For people who weren't astronauts or national heroes, the only way to get to space, for years, was paying millions of dollars to Russia.

The Russian space agency has sold trips to orbiting space stations to a TV journalist from Japan, a bunch of businessmen turned space tourists, and just last week, an actress and movie director.

Space tourism takes off

Now, though, Russia has competition from U. S. companies. Virgin Galactic and Blue Origin both offer up-and-back jaunts that have a few minutes of weightlessness. And Space X has a capsule that can orbit the planet for days.

This year, flights operated by these firms have taken a motley assortment of people to space — what Saturday Night Live recently called "random weirdos" in a skit that parodied both Star Trek and rich space entrepreneurs.

Just a couple of days later, Blue Origin announced that it was taking up Shatner.

The SpaceX flight in September that made history by having no professional astronauts on board was bankrolled by a billionaire Jared Isaacman. But he offered up three seats to support St. Jude Children's Research Hospital in Memphis, which allowed a physician assistant from the hospital to go, as well as a community college professor who won a contest and a data engineer whose friend won a fundraising sweepstakes.

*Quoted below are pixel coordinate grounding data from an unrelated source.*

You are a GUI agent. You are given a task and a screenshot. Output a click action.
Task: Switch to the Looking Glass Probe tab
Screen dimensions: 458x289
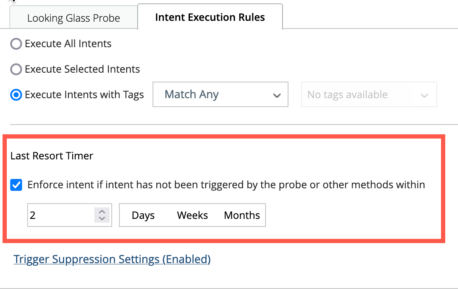[x=74, y=18]
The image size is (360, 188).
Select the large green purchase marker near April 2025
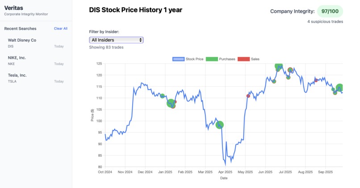point(220,125)
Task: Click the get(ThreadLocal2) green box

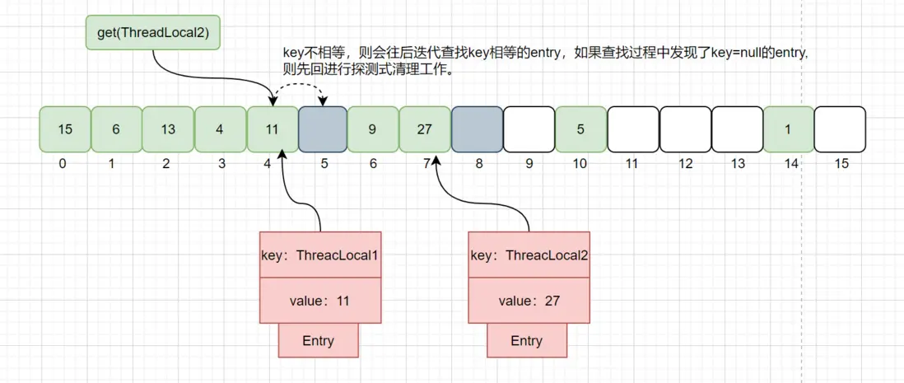Action: coord(152,33)
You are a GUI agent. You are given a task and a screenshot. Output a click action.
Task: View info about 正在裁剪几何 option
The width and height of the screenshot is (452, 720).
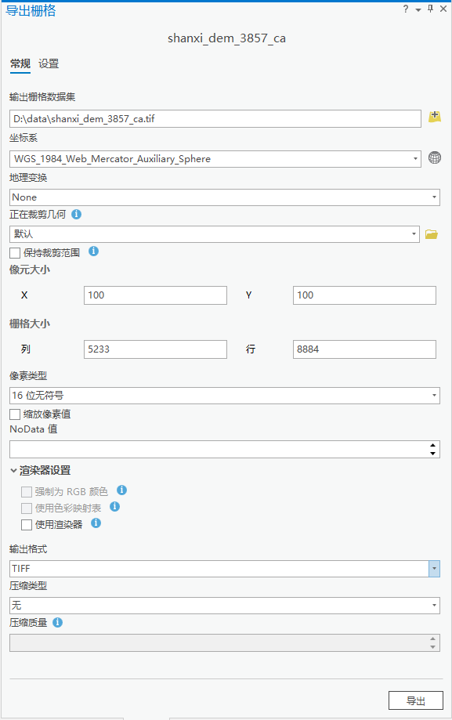(75, 215)

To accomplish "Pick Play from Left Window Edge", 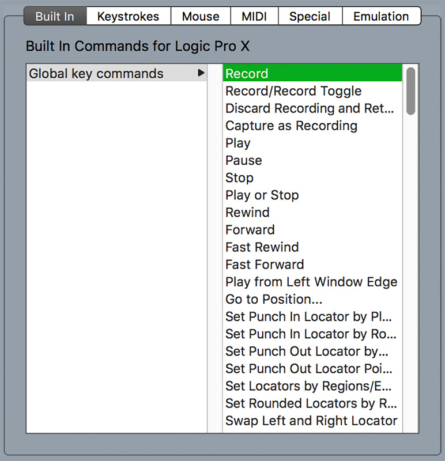I will click(312, 282).
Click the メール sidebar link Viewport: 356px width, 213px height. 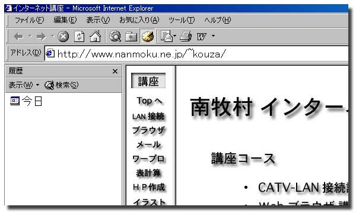point(149,144)
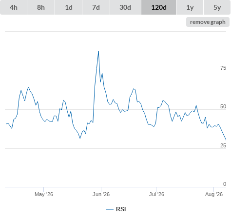Click the last RSI data point
The image size is (231, 222).
[226, 140]
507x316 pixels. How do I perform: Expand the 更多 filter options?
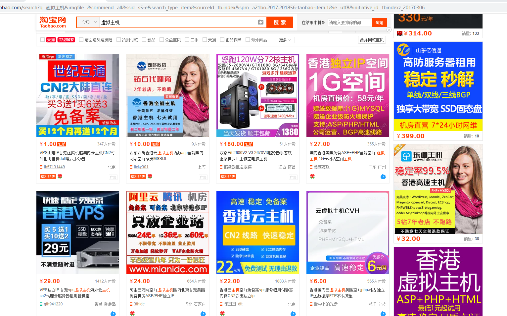(x=285, y=40)
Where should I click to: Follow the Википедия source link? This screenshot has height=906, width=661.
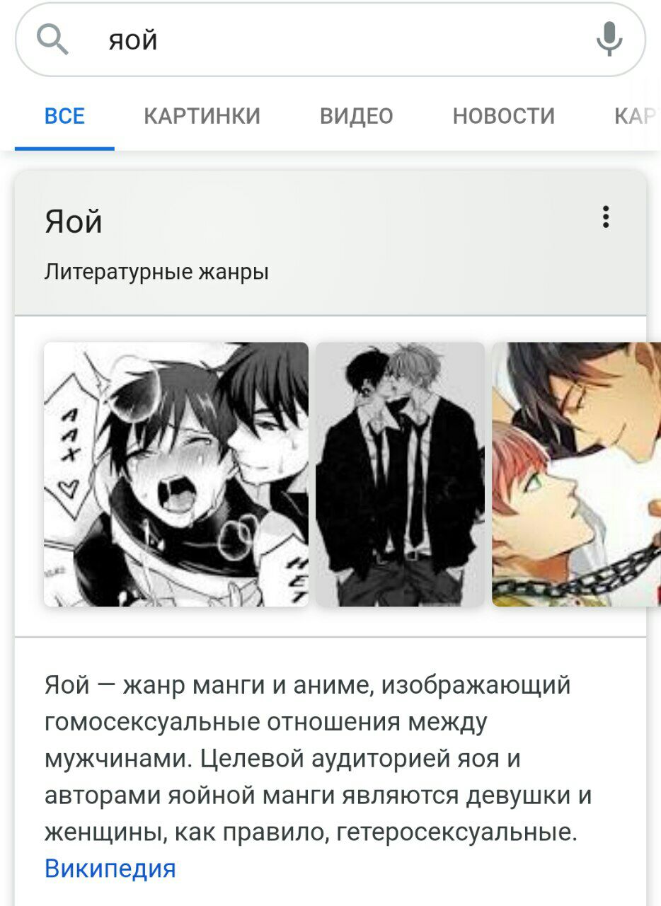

One nonprofit, called Space For Humanity, is trying to raise money to sponsor space trips for people from all over the world who might otherwise never be able to afford them.

"We are now at this cusp of a new era in space exploration, where more and more people are going to have access to this experience," say Rachel Lyons, executive director of the group, who says seeing the Earth from space can have a transformative effect. "We believe that it's our responsibility to use this advancement in technology for the good of all."

She says right now, space is just "not accessible to 99.99% of humanity," and that about 4,000 people from over 100 countries have applied to their program.